Beshr wanted to manufacture women's knitwear and apparel while also supporting the Mongolian sheep farming community, and decided to create what he describes as “a fashion label whose goals are sustainability and charity.” He said that “the entire supply chain, except for the cashmere fibre sourced in Mongolia, is based in Italy, minimising CO2 emissions due to transportation. Our aim is to adopt a zero-waste approach, and to recycle all pre-consumer excess yarns.”
In addition, Nun 1970 supports the Agape Organization, a charity that helps Mongolian families and local communities improve their living conditions. Mongolian sheep farmers are instead supported through the Nature Conservancy organization, whose aim is to ensure that raw materials are ethically and sustainably sourced. “We use blockchain technology as the most transparent way to certify our products’ provenance, and to assure customers that we follow supply-chain best practices without engaging in greenwashing, as often happens in the industry,” said Beshr.
Nun 1970’s debut collection consists of 18 items, featuring motifs inspired by Ancient Egyptian symbols of grandeur and power like the serpent, the papyrus flower and the scarab. According to Beshr, the next collection will be much more extensive and varied. The label's name ‘Nun’ derives from the transliteration of the Egyptian hieroglyph for ‘ocean’, but it also means ‘now’ in German, a tribute to the country where Beshr's family first set up in business.
A sign of these pandemic times, Beshr has never been to Italy to meet his design and production teams. “My label has been managed 100% remotely, from the first sketches to the final output. Sooner or later, you’ll have to come to Italy, they used to tell me, but I never did. We were ready for the Spring/Summer 2021, but were forced to postpone our debut to the Fall/Winter 2021-22. It was a minor miracle,” said Beshr.

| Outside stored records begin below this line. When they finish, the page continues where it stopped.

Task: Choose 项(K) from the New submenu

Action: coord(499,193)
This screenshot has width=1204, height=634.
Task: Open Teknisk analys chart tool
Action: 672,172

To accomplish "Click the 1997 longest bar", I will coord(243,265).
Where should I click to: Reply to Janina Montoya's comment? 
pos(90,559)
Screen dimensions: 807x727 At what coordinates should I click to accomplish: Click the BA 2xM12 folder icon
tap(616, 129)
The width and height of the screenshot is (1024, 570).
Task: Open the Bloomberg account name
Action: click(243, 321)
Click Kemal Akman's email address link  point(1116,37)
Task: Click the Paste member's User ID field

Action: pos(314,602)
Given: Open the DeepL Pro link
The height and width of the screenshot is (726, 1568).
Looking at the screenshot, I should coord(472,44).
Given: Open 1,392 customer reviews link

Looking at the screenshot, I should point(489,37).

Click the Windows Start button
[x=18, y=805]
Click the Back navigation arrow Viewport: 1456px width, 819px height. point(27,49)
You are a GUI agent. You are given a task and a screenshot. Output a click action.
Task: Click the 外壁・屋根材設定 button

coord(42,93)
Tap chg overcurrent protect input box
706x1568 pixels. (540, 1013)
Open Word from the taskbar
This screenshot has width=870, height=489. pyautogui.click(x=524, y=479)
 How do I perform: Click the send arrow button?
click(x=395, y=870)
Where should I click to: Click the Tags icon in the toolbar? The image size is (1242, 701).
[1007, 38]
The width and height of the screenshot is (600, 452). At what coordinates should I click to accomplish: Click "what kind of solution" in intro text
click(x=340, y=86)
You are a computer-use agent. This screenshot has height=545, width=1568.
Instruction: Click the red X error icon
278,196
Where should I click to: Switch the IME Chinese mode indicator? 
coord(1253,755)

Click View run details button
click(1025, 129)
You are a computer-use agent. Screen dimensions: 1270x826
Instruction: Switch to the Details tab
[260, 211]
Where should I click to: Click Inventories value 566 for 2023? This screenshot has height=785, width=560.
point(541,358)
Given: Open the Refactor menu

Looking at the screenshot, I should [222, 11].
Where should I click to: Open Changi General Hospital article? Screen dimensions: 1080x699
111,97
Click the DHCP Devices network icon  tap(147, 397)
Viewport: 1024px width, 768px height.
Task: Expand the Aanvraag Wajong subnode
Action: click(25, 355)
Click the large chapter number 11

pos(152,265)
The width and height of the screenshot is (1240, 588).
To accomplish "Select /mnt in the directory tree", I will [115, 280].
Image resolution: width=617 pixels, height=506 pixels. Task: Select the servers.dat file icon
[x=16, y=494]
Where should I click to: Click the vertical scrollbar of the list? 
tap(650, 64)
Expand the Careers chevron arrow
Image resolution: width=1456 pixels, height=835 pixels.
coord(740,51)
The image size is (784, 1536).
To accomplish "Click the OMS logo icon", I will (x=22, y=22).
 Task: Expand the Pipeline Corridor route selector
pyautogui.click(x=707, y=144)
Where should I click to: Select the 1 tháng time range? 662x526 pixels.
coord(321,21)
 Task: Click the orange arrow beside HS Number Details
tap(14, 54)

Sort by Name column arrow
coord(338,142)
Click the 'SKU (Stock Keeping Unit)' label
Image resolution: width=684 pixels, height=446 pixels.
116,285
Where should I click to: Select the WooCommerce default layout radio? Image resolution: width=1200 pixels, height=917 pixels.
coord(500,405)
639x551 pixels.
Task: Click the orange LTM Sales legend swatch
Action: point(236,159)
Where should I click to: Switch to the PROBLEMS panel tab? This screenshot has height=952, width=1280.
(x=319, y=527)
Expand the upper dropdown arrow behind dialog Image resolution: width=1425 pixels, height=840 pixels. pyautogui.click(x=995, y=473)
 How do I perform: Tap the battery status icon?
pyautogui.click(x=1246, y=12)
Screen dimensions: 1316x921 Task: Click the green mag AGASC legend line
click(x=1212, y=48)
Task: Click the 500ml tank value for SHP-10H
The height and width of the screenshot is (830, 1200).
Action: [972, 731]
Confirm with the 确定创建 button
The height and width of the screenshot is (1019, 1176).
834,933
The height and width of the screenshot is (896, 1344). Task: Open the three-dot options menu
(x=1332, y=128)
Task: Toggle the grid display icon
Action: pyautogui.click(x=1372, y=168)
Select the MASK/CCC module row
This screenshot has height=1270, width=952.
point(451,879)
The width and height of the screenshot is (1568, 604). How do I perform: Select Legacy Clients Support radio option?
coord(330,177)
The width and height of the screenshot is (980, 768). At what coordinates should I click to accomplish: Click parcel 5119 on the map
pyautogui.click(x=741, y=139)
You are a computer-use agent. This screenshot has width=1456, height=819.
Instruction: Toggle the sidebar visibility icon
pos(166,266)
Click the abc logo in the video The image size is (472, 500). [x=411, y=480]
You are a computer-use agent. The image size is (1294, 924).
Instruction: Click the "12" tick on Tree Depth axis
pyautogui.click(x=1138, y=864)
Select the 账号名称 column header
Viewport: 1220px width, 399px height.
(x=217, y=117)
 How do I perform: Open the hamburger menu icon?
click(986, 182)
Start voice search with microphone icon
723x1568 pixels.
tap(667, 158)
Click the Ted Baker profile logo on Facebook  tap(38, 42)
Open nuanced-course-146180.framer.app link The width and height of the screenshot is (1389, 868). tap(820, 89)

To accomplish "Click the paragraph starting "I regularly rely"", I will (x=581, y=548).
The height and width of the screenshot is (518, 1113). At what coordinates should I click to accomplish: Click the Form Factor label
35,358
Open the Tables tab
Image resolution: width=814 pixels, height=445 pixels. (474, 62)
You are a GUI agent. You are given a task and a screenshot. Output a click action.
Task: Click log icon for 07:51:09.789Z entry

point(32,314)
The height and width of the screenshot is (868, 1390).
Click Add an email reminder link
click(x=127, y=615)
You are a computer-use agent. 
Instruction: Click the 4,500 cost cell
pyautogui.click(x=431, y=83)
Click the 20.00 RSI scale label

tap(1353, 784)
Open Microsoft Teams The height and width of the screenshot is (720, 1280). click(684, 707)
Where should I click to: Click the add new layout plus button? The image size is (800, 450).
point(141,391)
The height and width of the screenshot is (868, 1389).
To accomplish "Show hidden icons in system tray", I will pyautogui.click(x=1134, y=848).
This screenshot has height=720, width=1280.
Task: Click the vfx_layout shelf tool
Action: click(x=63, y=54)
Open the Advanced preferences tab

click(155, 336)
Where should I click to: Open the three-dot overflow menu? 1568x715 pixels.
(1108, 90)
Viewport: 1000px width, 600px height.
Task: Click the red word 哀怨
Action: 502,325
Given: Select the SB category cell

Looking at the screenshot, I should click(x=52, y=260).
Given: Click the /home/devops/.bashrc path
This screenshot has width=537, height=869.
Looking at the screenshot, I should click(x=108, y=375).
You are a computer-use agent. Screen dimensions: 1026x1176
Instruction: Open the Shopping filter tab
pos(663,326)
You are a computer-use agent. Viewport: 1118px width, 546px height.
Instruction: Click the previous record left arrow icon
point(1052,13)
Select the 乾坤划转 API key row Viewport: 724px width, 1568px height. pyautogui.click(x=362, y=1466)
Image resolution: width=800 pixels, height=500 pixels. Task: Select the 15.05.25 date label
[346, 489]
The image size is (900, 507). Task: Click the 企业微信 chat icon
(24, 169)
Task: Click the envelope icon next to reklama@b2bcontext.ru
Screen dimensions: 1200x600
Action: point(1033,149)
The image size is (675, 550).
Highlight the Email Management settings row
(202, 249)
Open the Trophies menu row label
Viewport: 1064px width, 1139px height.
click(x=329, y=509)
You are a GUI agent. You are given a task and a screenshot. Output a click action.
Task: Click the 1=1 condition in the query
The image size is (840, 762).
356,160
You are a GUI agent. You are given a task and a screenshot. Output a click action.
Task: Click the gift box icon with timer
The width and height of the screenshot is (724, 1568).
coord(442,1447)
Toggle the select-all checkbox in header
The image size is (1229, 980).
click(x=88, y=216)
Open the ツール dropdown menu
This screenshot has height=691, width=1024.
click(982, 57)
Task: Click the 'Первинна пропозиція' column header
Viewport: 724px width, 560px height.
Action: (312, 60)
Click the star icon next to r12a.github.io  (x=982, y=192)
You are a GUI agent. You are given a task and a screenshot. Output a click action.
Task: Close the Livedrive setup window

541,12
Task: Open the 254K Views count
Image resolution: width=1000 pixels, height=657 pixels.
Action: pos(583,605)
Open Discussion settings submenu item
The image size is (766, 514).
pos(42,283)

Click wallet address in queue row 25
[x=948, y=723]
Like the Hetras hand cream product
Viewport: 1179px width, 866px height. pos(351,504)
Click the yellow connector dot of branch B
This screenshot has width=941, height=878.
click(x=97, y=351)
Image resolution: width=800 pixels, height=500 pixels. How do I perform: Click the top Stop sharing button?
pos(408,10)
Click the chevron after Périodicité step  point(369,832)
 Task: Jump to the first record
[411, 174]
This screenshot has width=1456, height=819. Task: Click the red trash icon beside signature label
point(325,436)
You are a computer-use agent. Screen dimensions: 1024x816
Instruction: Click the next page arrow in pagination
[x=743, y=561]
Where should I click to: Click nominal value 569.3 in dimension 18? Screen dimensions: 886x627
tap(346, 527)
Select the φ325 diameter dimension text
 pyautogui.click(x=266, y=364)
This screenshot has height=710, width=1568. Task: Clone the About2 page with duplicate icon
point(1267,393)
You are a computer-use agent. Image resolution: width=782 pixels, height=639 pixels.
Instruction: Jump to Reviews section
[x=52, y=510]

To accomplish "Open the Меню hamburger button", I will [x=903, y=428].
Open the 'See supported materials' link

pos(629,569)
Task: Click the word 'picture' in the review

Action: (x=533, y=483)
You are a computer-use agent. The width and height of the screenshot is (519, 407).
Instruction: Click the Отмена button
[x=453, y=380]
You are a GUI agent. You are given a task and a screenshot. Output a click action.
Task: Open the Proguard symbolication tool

Nun 1970 has set its sights on a global distribution reach, targeting thousands of potential clients worldwide, chiefly in Europe, Asia, the USA, Russia and the Middle East. “However, the main focus of our debut collection is Italy, for its importance as a tourist destination, and we are planning to open pop-up stores there. The latter will happen in our phase 2 though, first we are concentrating in the wholesale and e-tail channels,” said Beshr, who is also planning to exhibit Nun 1970 at the shows organised by Pitti Immagine.